When I saw Van Gogh’s “La Berceuse” for the first time, it was at a retrospective of his work at the Metropolitan Museum, and I was sixteen. It moved me to see Van Gogh’s neighbors in Arles, ordinary people, shown with such grandeur. I did not know then that this was the way I wanted to see other people myself.
     In “La Berceuse”, Van Gogh painted Augustine Roulin, the wife of the postmaster, as she rocks a cradle. I was affected by the abstraction, flatness creating a depth and space that was new to me. There was also the background — flowers within a galaxy of bright points – and the unexpected color. As I look at the gold of Mme. Roulin’s face now, I feel a sun shining into her soul and a depth in her eyes like the sky.
     In Is Beauty a Making One of Opposites? Eli Siegel asks this about the opposites of depth and surface:
IS painting, like art itself, a presentation of the “on top,” obvious, immediate?—and is it also a presentation of what is implied, deep, “below”?—and is art, consequently, an interplay of surface and sensation as “this” and depth and thought as “all that”?  
     In “La Berceuse”’ Van Gogh is bringing out the possibilities of Augustine Roulin through what is around her – the wallpaper, her chair, the floor. In the wallpaper, he gives each flower an independent personality in a bold impasto. There is pleasure in the way he puts down the paint. There is strictness too, yet we feel these lively flowers have in them the tendency not to be composed but to be free. And did any chair before Van Gogh have this kind of spiraling motion, speed, and shifting perspective? These independent lives around Mme. Roulin add to her, bring out her personality. There is life also in the flat, intense red of the floor.
     Take away the red of the floor and Augustine Roulin seems less alive. Take away the chair, and her figure is less powerful. The paisley shapes in the wallpaper add energy to her reposeful figure as they recur in the bodice of her costume. The circles in the flower are little homages to the greater circles made by her head, her arms and shoulders, and her hips in the flowing green skirt.
     Diagonals start in the stems and flowers of the background and join the angles and sides of the picture frame, intensifying the drama of her crossed hands. She holds a cord that leads to the cradle. Though it is outside the frame of the painting, our thinking of the cradle makes her larger. There are several shy flowers that have her coloring, with turquoise circles like the irises of her eyes, gold circles like the eyelids, and curly red outlines like her crown of braids. The leaves are sharp, and point in many directions, darting about like a woman’s critical thoughts.
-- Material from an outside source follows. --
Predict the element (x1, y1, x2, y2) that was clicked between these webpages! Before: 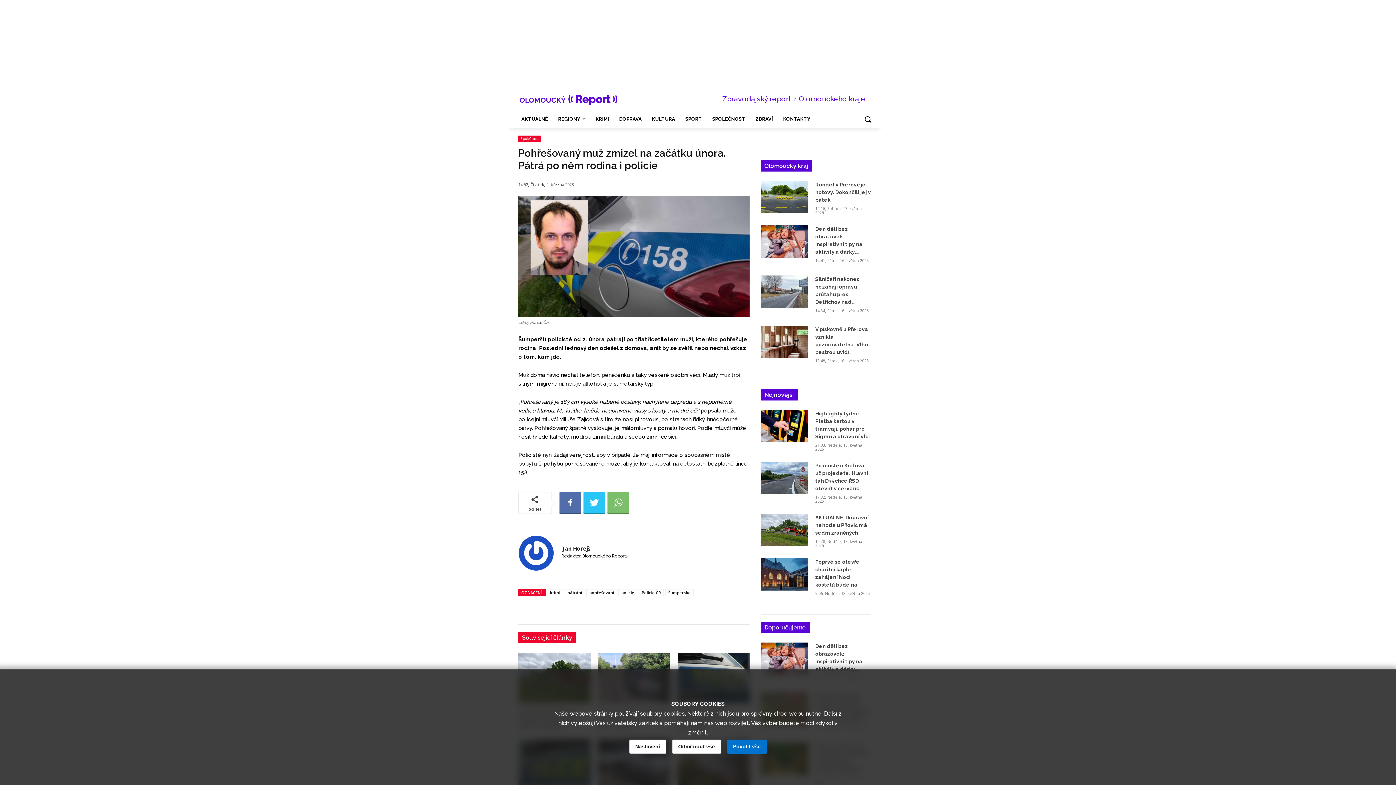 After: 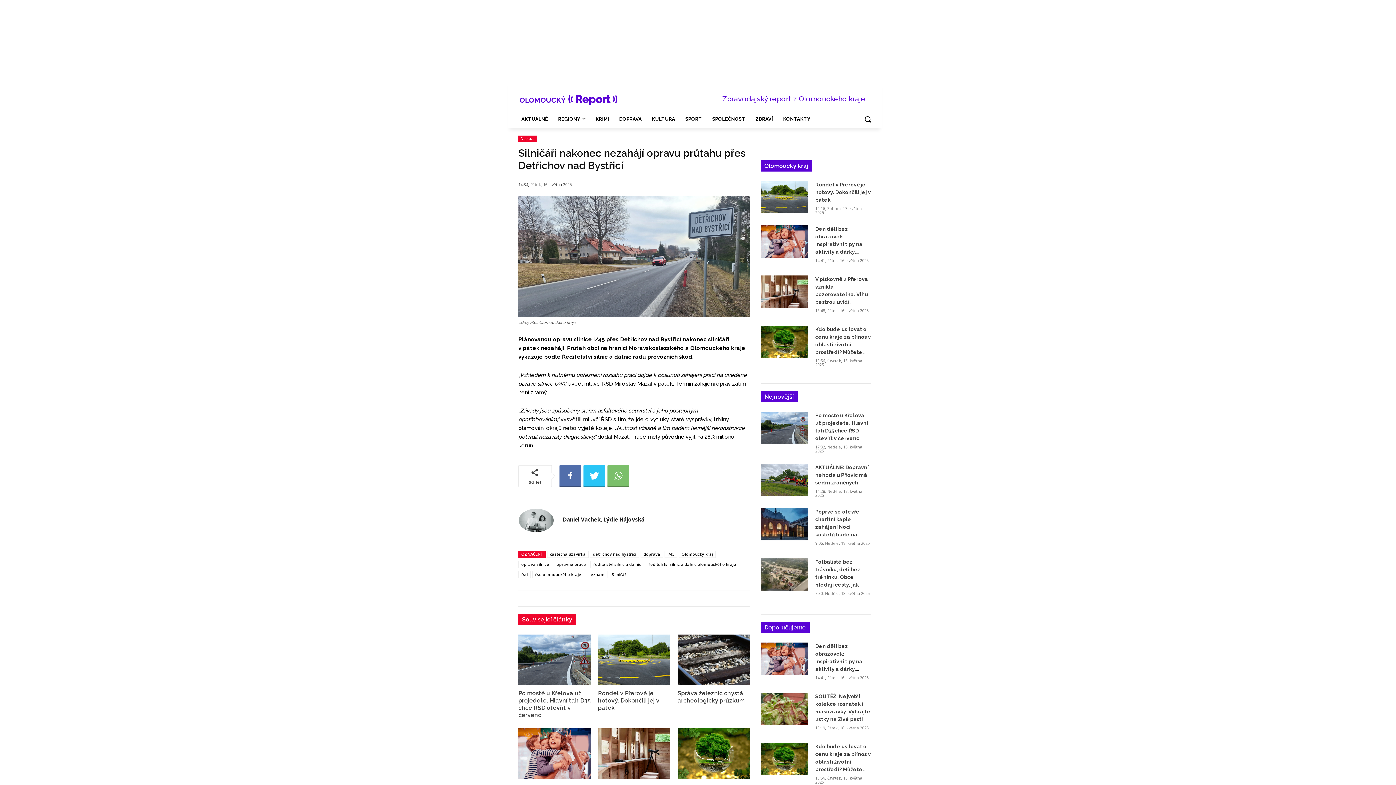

     One of the most surprising things in Mme. Roulin’s portrait is her dark green blouse, which is right at the center of the painting. We look at our own garments and see texture, folds, shading, and imperceptible edges that go off into space. But Mme. Roulin’s blouse is absolutely flat. It is bounded with wonderful bold outlines that have nuance and adventures, and help the illusion of solid form. Her proportions, while we may accept them, are far from classical. She assumes the form of a pyramid. Van Gogh has distorted her figure to give it more depth. This is so different from distorting things, which can go on in us, for the purpose of lessening their meaning.
     In relation to the powerful body, there is the delicacy of Augustine Roulin’s features. Could the brush strokes be by any other painter? And look at the relation of angle and curve. Van Gogh puts an arch in her eyebrows, introduces points into the curve of her nose and into her lips, sharpens her chin and the angles of her cheek. Look at the incisive strokes of red and gray radiating out from her forehead and the sharp angle at her forehead. As she quietly sits, with so much around her and within her, we feel Augustine Roulin is more herself. We have a sense of her thoughts in motion.
     Van Gogh must have cared very much for this work, for he made copies of the original portrait, one for the sitter, one for himself, another for Gauguin, five in all. The version we see, one of the later versions, is the one Mme. Roulin chose to keep for herself. Vincent wrote to his brother Theo that “She had a good eye and took the best.” Augustine Roulin must have felt proud to be painted in this way, and liked the way Van Gogh saw her. Isn’t this a relation of “surface and sensation as this” and “depth and thought as all that”, that is beautiful, and something we all are hoping for?